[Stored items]
──────────
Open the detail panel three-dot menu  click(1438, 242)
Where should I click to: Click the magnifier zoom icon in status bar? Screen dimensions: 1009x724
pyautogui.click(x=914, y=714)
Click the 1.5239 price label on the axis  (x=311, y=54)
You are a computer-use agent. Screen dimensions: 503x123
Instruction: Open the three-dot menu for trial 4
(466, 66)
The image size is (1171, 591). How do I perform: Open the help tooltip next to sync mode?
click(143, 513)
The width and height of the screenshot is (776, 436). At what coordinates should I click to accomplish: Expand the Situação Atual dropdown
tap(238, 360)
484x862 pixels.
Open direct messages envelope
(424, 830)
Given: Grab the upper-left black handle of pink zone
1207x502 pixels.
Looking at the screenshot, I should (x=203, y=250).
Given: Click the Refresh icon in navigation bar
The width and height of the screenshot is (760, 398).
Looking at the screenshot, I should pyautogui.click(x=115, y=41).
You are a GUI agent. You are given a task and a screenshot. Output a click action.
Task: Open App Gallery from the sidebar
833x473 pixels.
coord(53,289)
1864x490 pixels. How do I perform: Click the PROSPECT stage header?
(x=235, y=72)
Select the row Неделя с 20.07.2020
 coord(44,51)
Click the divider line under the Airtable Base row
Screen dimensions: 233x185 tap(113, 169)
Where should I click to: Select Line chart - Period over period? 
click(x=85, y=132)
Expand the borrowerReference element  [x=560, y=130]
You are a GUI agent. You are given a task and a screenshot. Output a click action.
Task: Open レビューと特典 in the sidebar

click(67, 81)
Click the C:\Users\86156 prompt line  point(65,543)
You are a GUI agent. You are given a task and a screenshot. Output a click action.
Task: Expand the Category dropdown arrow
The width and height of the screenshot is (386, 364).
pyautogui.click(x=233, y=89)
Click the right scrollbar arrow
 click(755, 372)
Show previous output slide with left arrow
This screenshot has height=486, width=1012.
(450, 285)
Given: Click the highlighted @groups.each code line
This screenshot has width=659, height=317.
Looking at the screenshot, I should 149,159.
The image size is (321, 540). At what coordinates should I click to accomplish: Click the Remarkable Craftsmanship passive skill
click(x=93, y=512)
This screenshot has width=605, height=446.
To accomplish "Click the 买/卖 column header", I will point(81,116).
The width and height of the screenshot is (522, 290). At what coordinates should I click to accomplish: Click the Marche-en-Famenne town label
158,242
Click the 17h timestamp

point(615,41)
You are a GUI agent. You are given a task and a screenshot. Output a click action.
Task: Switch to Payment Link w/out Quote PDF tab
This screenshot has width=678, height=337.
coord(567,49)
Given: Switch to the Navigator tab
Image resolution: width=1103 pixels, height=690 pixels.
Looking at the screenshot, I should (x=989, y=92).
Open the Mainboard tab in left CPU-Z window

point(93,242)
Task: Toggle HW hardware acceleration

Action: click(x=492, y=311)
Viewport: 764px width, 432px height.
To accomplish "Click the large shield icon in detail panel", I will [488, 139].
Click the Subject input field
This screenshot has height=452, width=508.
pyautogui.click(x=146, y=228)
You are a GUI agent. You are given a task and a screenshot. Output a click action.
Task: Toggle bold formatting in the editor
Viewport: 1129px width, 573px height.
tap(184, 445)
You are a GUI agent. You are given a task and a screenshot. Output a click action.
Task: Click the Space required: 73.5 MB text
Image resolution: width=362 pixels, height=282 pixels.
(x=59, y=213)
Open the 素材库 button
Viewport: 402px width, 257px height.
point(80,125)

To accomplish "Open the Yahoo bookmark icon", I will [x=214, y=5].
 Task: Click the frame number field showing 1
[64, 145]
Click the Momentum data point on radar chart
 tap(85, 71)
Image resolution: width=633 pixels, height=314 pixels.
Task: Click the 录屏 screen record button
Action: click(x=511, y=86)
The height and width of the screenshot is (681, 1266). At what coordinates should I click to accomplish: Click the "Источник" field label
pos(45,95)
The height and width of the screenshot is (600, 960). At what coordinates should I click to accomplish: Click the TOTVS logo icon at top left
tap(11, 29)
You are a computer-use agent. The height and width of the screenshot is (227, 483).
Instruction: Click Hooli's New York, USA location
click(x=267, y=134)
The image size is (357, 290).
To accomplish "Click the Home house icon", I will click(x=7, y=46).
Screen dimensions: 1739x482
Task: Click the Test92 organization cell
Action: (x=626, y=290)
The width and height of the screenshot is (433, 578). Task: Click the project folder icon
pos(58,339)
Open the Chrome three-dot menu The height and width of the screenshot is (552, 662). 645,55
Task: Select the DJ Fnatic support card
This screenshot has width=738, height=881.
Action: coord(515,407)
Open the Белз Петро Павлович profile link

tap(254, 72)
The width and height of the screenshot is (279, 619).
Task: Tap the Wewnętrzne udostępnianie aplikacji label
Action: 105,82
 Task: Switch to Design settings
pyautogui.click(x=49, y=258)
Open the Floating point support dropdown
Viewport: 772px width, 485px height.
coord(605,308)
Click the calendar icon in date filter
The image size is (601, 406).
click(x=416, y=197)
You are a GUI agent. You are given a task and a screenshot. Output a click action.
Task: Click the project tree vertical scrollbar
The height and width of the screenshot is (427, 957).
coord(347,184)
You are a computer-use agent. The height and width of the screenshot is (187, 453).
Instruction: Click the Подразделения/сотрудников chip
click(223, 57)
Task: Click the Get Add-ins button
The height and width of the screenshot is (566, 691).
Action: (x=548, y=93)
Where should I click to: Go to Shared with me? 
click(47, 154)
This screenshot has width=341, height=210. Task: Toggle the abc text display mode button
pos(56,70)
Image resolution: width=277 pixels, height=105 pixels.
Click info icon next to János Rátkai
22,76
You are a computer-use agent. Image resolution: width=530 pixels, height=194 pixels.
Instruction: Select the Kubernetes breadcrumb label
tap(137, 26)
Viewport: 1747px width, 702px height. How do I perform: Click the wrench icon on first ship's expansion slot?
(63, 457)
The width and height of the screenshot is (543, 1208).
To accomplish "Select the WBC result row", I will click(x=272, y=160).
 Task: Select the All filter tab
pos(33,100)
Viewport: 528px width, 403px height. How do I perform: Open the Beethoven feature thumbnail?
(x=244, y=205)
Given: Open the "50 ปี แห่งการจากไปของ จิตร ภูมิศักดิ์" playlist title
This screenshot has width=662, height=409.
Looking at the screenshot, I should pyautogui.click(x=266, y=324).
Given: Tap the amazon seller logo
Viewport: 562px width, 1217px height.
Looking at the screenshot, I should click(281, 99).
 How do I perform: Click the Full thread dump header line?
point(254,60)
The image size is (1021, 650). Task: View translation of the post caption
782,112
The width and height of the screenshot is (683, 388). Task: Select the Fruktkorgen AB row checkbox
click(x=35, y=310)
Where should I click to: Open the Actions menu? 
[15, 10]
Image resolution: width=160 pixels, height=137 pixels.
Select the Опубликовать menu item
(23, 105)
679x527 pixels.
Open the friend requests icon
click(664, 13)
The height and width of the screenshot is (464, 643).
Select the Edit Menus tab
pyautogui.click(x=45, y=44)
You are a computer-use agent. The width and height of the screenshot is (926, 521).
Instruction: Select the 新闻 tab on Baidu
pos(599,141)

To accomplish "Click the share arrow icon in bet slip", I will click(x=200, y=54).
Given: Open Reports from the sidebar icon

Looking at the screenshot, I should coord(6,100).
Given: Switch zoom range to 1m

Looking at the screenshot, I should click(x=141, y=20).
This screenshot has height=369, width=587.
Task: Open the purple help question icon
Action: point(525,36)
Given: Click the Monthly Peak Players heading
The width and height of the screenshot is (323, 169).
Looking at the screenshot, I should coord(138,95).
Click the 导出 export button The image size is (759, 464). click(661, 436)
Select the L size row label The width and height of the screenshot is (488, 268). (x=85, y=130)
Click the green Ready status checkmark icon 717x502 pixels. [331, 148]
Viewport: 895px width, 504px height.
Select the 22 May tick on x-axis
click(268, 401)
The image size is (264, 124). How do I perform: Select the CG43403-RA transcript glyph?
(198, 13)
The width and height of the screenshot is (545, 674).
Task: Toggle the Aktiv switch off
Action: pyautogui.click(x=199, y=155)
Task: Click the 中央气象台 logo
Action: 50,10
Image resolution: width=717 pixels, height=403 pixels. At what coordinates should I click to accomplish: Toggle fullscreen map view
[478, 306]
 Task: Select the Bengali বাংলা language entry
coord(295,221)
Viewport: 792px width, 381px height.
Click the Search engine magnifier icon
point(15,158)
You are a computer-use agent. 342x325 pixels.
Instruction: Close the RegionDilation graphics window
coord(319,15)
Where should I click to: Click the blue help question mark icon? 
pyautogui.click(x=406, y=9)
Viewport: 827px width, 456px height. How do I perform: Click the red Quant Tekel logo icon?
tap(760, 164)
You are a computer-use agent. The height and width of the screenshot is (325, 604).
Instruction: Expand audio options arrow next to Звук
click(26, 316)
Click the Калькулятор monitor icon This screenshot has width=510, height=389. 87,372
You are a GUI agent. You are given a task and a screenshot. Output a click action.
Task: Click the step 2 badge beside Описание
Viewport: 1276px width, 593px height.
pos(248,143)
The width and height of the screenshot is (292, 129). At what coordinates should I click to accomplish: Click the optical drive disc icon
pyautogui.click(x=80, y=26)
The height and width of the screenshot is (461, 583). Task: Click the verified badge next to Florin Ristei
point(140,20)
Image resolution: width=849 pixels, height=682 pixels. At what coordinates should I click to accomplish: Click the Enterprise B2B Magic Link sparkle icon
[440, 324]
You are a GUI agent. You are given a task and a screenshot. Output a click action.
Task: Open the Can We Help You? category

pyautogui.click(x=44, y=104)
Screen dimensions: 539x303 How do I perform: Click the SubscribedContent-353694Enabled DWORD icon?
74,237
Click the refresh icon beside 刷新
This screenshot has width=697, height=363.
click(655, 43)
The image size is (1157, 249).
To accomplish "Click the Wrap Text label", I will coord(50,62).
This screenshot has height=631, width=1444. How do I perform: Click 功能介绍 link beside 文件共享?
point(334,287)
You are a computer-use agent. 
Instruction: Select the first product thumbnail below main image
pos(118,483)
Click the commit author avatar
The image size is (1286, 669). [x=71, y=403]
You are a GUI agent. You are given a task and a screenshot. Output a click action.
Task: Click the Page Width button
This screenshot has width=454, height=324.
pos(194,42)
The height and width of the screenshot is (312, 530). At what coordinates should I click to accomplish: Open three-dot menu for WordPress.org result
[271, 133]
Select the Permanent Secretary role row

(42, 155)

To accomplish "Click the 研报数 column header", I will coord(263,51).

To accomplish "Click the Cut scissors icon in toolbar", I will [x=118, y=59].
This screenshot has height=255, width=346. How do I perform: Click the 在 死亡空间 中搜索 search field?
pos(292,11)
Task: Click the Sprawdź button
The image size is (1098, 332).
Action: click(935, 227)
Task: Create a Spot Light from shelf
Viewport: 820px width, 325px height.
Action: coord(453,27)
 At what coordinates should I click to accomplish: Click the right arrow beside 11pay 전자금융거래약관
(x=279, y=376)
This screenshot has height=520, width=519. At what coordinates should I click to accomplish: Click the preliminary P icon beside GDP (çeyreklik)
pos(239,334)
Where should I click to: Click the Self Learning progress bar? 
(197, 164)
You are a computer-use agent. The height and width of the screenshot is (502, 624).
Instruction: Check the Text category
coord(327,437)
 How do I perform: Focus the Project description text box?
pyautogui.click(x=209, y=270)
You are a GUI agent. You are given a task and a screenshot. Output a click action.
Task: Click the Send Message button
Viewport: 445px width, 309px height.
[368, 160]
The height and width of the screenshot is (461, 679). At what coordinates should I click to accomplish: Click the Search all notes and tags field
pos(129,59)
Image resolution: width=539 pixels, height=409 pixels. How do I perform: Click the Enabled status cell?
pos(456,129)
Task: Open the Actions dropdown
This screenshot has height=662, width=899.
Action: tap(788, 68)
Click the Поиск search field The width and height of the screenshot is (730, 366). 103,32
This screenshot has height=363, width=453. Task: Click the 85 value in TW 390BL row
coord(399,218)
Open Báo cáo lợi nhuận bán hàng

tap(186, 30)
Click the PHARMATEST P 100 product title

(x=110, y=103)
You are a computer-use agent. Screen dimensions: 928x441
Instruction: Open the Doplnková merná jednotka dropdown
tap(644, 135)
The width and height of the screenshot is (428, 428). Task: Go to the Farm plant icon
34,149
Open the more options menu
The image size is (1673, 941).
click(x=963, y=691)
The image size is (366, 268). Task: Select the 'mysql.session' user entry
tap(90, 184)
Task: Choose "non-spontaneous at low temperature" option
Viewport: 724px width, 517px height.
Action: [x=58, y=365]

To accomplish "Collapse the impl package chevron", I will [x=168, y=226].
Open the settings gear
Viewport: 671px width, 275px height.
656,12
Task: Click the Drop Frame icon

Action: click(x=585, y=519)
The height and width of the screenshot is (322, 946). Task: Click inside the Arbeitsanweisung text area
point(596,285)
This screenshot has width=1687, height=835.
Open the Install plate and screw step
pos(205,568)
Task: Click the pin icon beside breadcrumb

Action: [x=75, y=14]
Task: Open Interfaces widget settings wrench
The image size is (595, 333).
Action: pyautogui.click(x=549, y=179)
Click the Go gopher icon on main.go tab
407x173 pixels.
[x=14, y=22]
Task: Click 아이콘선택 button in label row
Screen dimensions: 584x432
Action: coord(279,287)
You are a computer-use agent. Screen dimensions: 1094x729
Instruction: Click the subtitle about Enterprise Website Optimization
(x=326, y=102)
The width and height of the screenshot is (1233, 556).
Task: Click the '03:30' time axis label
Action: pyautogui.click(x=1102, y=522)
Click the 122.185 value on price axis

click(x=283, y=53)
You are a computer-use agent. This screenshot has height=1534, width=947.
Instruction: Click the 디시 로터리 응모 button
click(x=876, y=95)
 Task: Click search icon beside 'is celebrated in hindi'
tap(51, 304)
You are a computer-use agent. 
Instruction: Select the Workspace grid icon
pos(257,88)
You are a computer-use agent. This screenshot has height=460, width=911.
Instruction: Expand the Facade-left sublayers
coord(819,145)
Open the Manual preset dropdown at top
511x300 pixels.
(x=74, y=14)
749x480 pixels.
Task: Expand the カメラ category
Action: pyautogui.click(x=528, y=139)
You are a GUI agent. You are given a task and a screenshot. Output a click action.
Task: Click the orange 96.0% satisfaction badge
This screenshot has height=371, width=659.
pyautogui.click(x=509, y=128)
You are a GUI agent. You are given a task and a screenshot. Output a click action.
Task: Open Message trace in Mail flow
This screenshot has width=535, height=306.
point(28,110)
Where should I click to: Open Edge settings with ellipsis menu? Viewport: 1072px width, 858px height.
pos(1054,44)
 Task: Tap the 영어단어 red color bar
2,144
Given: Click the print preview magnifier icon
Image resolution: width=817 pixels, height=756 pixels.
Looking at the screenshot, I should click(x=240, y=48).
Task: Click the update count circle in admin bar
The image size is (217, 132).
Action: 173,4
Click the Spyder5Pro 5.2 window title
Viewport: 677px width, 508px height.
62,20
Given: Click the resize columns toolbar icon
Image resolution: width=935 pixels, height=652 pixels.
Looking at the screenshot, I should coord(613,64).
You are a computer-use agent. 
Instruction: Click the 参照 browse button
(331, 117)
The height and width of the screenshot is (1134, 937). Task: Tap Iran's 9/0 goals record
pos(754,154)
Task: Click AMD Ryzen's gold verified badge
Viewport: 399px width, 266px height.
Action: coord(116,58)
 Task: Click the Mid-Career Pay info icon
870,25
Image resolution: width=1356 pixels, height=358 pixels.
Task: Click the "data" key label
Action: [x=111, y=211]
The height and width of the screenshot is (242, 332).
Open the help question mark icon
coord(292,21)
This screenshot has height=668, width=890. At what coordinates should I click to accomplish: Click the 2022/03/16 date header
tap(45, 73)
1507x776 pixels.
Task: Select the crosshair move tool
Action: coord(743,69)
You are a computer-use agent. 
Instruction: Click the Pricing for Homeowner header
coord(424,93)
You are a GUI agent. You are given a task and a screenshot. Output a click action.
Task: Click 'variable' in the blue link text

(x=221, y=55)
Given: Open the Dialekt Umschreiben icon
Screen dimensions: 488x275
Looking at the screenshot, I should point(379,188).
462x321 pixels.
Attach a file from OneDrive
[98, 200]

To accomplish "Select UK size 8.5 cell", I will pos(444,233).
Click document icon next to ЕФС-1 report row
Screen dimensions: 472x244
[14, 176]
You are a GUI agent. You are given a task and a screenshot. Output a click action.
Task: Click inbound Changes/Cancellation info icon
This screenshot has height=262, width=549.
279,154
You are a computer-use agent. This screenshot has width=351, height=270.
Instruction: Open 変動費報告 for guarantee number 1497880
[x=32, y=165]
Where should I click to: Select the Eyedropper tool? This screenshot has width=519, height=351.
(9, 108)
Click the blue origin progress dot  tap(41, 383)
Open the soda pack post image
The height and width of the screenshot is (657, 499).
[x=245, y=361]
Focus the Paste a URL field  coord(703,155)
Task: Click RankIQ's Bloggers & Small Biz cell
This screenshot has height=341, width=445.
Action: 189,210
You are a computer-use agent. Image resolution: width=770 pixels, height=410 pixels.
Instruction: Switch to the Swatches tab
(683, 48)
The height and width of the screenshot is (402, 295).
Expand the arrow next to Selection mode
──────────
Your assignment:
Copy each line from the data above that includes "detail".

Output for this exercise:
Open the detail panel three-dot menu  click(1438, 242)
To accomplish "Click the large shield icon in detail panel", I will [488, 139].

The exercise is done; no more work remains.